Click here to learn more about deducting care expenses on your taxes.
4. Leverage Certain Long-Term Care Insurance Policies
Not many of our senior citizens today have long-term care insurance, but if your loved one does, take a look at the policy for a provision for a family member to be paid for providing in-home care. Not all policies have this, but you never know unless you check. You can always contact the policy carrier and ask them.
5. Tap into Veterans Benefits
Of all the governmental support for aging citizens, Veteran Affairs has the most comprehensive programs for helping veterans and their families cover long-term care costs. Not everyone is a veteran, but if your aging loved one is, or the spouse of a veteran, take a look at their programs — specifically, the Aid & Attendance benefit, the Veteran-Directed Care Program, and the Program of Comprehensive Assistance for Family Caregivers. Each program offers financial support for aging veterans and the people that care for them. Check in with your regional VA Office for staff that know these programs in and out and can advise on how to get the most out of them.
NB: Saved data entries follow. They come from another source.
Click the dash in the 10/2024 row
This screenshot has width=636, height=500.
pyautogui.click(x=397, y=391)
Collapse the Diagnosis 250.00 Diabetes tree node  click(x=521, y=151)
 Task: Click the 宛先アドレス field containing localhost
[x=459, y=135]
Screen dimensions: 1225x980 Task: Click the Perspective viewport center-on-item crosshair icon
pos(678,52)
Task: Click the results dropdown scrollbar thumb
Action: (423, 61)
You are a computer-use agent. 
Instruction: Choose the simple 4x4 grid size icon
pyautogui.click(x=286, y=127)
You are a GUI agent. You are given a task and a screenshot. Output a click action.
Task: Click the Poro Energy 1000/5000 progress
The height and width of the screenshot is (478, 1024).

6. Get Paid Through Medicaid
Medicaid is often the last step in the paying-for-elder-care journey. It’s also the hardest. This hugely bureaucratic system has left many families dazed and confused after attempting to navigate it. Every state has its own Medicaid program. The qualifications are different, but generally assets can’t total over $2,000. When eligible, most long-term care needs are financially covered, a benefit making the navigation of the system worthwhile. To increase your chances of a successful eligibility process, you’ll want to consult with an elder law attorney. They can help you plan the best timing for application, smart financial considerations for protecting assets, and how to navigate the system most effectively.
Some states issue waivers that allow families to manage the care they receive, instead of letting the state dictate care. These waivers will often allow a family member to be compensated for providing care in-home.
7. Get Paid Through a State Program
Some states, not all, have programs outside of Medicaid that will pay family members for the care they provide for their loved one. These programs have been growing and hopefully more states will develop programs in the future.
The financial impacts of caregiving are real and often steep. Connecting to resources and programs to alleviate the impacts on your funds is essential. While getting paid to be a family caregiver is a difficult path to navigate now, many states are expanding the options families have to access this type of support.